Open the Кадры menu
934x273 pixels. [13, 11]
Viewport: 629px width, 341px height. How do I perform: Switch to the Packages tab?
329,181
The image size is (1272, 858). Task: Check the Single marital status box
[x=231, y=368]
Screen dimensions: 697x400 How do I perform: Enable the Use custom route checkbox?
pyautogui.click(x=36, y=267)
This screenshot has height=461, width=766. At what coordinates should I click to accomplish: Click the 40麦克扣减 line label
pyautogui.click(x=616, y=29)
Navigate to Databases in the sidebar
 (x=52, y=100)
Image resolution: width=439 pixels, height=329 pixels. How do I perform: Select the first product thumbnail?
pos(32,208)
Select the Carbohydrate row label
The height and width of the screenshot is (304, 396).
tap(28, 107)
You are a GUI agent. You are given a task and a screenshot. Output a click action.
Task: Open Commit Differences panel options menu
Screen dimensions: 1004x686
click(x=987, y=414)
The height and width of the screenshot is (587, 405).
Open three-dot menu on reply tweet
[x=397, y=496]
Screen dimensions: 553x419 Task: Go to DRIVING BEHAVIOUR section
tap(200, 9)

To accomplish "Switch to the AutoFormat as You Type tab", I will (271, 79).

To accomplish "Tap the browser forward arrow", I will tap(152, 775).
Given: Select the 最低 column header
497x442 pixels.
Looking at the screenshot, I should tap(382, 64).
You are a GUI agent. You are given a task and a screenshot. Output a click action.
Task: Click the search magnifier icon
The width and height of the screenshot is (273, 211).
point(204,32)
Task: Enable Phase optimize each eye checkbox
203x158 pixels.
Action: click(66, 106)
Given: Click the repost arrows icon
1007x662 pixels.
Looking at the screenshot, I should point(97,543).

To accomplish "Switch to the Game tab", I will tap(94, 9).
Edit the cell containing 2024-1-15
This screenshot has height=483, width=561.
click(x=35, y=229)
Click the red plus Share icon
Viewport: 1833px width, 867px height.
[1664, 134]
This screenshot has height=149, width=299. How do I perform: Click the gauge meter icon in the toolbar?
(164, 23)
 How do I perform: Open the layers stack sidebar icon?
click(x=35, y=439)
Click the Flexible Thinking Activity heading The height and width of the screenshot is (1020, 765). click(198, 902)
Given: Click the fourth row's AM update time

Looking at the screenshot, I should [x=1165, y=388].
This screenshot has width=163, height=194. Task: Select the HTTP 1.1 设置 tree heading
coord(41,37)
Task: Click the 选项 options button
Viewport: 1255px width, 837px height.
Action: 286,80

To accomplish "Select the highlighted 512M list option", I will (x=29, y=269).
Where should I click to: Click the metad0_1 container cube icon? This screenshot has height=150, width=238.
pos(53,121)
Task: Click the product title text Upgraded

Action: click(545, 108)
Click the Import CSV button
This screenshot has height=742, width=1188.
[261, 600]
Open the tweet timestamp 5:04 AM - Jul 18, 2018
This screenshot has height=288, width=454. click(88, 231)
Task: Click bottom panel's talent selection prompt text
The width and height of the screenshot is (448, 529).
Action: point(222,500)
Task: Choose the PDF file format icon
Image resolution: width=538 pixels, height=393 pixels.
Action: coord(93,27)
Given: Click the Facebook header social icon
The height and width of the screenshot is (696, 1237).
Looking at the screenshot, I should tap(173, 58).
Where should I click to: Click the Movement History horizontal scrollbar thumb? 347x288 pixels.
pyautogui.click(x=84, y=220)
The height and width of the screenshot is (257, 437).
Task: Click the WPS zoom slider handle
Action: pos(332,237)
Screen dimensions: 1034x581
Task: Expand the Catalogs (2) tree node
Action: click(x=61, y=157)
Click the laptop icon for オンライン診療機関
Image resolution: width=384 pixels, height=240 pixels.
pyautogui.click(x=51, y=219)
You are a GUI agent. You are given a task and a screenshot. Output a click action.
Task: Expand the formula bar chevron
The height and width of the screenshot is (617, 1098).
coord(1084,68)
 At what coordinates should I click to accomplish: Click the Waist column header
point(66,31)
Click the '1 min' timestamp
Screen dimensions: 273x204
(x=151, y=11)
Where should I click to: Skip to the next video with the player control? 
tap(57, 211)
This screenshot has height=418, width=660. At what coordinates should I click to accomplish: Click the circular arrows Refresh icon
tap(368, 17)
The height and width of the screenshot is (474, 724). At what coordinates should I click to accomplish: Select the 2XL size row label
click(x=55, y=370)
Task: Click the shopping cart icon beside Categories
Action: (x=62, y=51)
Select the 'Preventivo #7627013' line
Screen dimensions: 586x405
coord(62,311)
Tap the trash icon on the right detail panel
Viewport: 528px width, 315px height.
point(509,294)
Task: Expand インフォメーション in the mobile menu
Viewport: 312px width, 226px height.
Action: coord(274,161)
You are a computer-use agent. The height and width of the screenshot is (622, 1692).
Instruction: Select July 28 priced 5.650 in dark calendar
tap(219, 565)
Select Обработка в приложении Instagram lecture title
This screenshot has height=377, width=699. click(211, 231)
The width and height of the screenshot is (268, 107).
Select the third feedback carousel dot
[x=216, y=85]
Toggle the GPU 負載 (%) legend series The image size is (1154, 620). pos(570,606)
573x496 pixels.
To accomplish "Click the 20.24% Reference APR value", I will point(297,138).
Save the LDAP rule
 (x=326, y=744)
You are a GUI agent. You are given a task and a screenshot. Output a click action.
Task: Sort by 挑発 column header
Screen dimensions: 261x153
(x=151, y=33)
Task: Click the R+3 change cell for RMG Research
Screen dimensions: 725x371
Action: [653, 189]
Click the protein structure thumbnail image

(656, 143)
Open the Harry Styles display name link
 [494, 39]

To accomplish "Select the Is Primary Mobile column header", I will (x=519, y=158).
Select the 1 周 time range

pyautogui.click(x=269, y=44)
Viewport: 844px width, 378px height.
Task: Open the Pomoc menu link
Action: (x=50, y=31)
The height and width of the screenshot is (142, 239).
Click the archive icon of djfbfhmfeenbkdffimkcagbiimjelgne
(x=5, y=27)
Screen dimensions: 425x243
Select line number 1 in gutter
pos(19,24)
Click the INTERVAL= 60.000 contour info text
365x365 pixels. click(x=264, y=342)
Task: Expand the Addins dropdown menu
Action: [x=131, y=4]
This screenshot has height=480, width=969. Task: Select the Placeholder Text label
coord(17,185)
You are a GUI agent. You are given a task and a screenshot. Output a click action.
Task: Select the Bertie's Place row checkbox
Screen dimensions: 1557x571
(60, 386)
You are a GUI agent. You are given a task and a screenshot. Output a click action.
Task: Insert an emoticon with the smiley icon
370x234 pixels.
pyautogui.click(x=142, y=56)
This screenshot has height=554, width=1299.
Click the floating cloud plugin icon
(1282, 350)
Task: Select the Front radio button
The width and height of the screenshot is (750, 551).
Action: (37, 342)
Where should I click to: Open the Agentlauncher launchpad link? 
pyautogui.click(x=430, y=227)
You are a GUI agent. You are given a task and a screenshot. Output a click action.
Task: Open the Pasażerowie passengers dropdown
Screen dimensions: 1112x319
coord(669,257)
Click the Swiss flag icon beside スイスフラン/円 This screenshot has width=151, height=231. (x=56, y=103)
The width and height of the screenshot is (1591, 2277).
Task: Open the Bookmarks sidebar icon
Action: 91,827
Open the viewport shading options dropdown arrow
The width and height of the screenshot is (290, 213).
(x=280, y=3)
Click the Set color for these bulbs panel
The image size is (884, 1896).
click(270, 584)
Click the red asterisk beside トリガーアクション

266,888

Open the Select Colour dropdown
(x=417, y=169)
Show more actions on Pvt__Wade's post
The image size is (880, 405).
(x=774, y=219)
+ + + + + + +
• _EXERCISE AIM_: Please print out every record exactly as it is written.

• _RESULT OF THE EXERCISE_:
Open the Кадры menu
934x273 pixels. [13, 11]
Viewport: 629px width, 341px height. How do I perform: Switch to the Packages tab?
329,181
The image size is (1272, 858). Task: Check the Single marital status box
[x=231, y=368]
Screen dimensions: 697x400 How do I perform: Enable the Use custom route checkbox?
pyautogui.click(x=36, y=267)
This screenshot has height=461, width=766. At what coordinates should I click to accomplish: Click the 40麦克扣减 line label
pyautogui.click(x=616, y=29)
Navigate to Databases in the sidebar
 (x=52, y=100)
Image resolution: width=439 pixels, height=329 pixels. How do I perform: Select the first product thumbnail?
pos(32,208)
Select the Carbohydrate row label
The height and width of the screenshot is (304, 396).
tap(28, 107)
You are a GUI agent. You are given a task and a screenshot. Output a click action.
Task: Open Commit Differences panel options menu
Screen dimensions: 1004x686
click(x=987, y=414)
The height and width of the screenshot is (587, 405).
Open three-dot menu on reply tweet
[x=397, y=496]
Screen dimensions: 553x419 Task: Go to DRIVING BEHAVIOUR section
tap(200, 9)

To accomplish "Switch to the AutoFormat as You Type tab", I will (271, 79).

To accomplish "Tap the browser forward arrow", I will tap(152, 775).
Given: Select the 最低 column header
497x442 pixels.
Looking at the screenshot, I should tap(382, 64).
You are a GUI agent. You are given a task and a screenshot. Output a click action.
Task: Click the search magnifier icon
The width and height of the screenshot is (273, 211).
point(204,32)
Task: Enable Phase optimize each eye checkbox
203x158 pixels.
Action: click(66, 106)
Given: Click the repost arrows icon
1007x662 pixels.
Looking at the screenshot, I should point(97,543).

To accomplish "Switch to the Game tab", I will tap(94, 9).
Edit the cell containing 2024-1-15
This screenshot has height=483, width=561.
click(x=35, y=229)
Click the red plus Share icon
Viewport: 1833px width, 867px height.
[1664, 134]
This screenshot has height=149, width=299. How do I perform: Click the gauge meter icon in the toolbar?
(164, 23)
 How do I perform: Open the layers stack sidebar icon?
click(x=35, y=439)
Click the Flexible Thinking Activity heading The height and width of the screenshot is (1020, 765). click(198, 902)
Given: Click the fourth row's AM update time

Looking at the screenshot, I should [x=1165, y=388].
This screenshot has width=163, height=194. Task: Select the HTTP 1.1 设置 tree heading
coord(41,37)
Task: Click the 选项 options button
Viewport: 1255px width, 837px height.
Action: 286,80

To accomplish "Select the highlighted 512M list option", I will (x=29, y=269).
Where should I click to: Click the metad0_1 container cube icon? This screenshot has height=150, width=238.
pos(53,121)
Task: Click the product title text Upgraded

Action: click(545, 108)
Click the Import CSV button
This screenshot has height=742, width=1188.
[261, 600]
Open the tweet timestamp 5:04 AM - Jul 18, 2018
This screenshot has height=288, width=454. click(88, 231)
Task: Click bottom panel's talent selection prompt text
The width and height of the screenshot is (448, 529).
Action: point(222,500)
Task: Choose the PDF file format icon
Image resolution: width=538 pixels, height=393 pixels.
Action: coord(93,27)
Given: Click the Facebook header social icon
The height and width of the screenshot is (696, 1237).
Looking at the screenshot, I should tap(173, 58).
Where should I click to: Click the Movement History horizontal scrollbar thumb? 347x288 pixels.
pyautogui.click(x=84, y=220)
The height and width of the screenshot is (257, 437).
Task: Click the WPS zoom slider handle
Action: pos(332,237)
Screen dimensions: 1034x581
Task: Expand the Catalogs (2) tree node
Action: click(x=61, y=157)
Click the laptop icon for オンライン診療機関
Image resolution: width=384 pixels, height=240 pixels.
pyautogui.click(x=51, y=219)
You are a GUI agent. You are given a task and a screenshot. Output a click action.
Task: Expand the formula bar chevron
The height and width of the screenshot is (617, 1098).
coord(1084,68)
 At what coordinates should I click to accomplish: Click the Waist column header
point(66,31)
Click the '1 min' timestamp
Screen dimensions: 273x204
(x=151, y=11)
Where should I click to: Skip to the next video with the player control? 
tap(57, 211)
This screenshot has height=418, width=660. At what coordinates should I click to accomplish: Click the circular arrows Refresh icon
tap(368, 17)
The height and width of the screenshot is (474, 724). At what coordinates should I click to accomplish: Select the 2XL size row label
click(x=55, y=370)
Task: Click the shopping cart icon beside Categories
Action: (x=62, y=51)
Select the 'Preventivo #7627013' line
Screen dimensions: 586x405
coord(62,311)
Tap the trash icon on the right detail panel
Viewport: 528px width, 315px height.
point(509,294)
Task: Expand インフォメーション in the mobile menu
Viewport: 312px width, 226px height.
Action: coord(274,161)
You are a computer-use agent. The height and width of the screenshot is (622, 1692).
Instruction: Select July 28 priced 5.650 in dark calendar
tap(219, 565)
Select Обработка в приложении Instagram lecture title
This screenshot has height=377, width=699. click(211, 231)
The width and height of the screenshot is (268, 107).
Select the third feedback carousel dot
[x=216, y=85]
Toggle the GPU 負載 (%) legend series The image size is (1154, 620). pos(570,606)
573x496 pixels.
To accomplish "Click the 20.24% Reference APR value", I will point(297,138).
Save the LDAP rule
 (x=326, y=744)
You are a GUI agent. You are given a task and a screenshot. Output a click action.
Task: Sort by 挑発 column header
Screen dimensions: 261x153
(x=151, y=33)
Task: Click the R+3 change cell for RMG Research
Screen dimensions: 725x371
Action: [653, 189]
Click the protein structure thumbnail image

(656, 143)
Open the Harry Styles display name link
 [494, 39]

To accomplish "Select the Is Primary Mobile column header", I will (x=519, y=158).
Select the 1 周 time range

pyautogui.click(x=269, y=44)
Viewport: 844px width, 378px height.
Task: Open the Pomoc menu link
Action: (x=50, y=31)
The height and width of the screenshot is (142, 239).
Click the archive icon of djfbfhmfeenbkdffimkcagbiimjelgne
(x=5, y=27)
Screen dimensions: 425x243
Select line number 1 in gutter
pos(19,24)
Click the INTERVAL= 60.000 contour info text
365x365 pixels. click(x=264, y=342)
Task: Expand the Addins dropdown menu
Action: [x=131, y=4]
This screenshot has height=480, width=969. Task: Select the Placeholder Text label
coord(17,185)
You are a GUI agent. You are given a task and a screenshot. Output a click action.
Task: Select the Bertie's Place row checkbox
Screen dimensions: 1557x571
(60, 386)
You are a GUI agent. You are given a task and a screenshot. Output a click action.
Task: Insert an emoticon with the smiley icon
370x234 pixels.
pyautogui.click(x=142, y=56)
This screenshot has height=554, width=1299.
Click the floating cloud plugin icon
(1282, 350)
Task: Select the Front radio button
The width and height of the screenshot is (750, 551).
Action: (37, 342)
Where should I click to: Open the Agentlauncher launchpad link? 
pyautogui.click(x=430, y=227)
You are a GUI agent. You are given a task and a screenshot. Output a click action.
Task: Open the Pasażerowie passengers dropdown
Screen dimensions: 1112x319
coord(669,257)
Click the Swiss flag icon beside スイスフラン/円 This screenshot has width=151, height=231. (x=56, y=103)
The width and height of the screenshot is (1591, 2277).
Task: Open the Bookmarks sidebar icon
Action: 91,827
Open the viewport shading options dropdown arrow
The width and height of the screenshot is (290, 213).
(x=280, y=3)
Click the Set color for these bulbs panel
The image size is (884, 1896).
click(270, 584)
Click the red asterisk beside トリガーアクション

266,888

Open the Select Colour dropdown
(x=417, y=169)
Show more actions on Pvt__Wade's post
The image size is (880, 405).
(x=774, y=219)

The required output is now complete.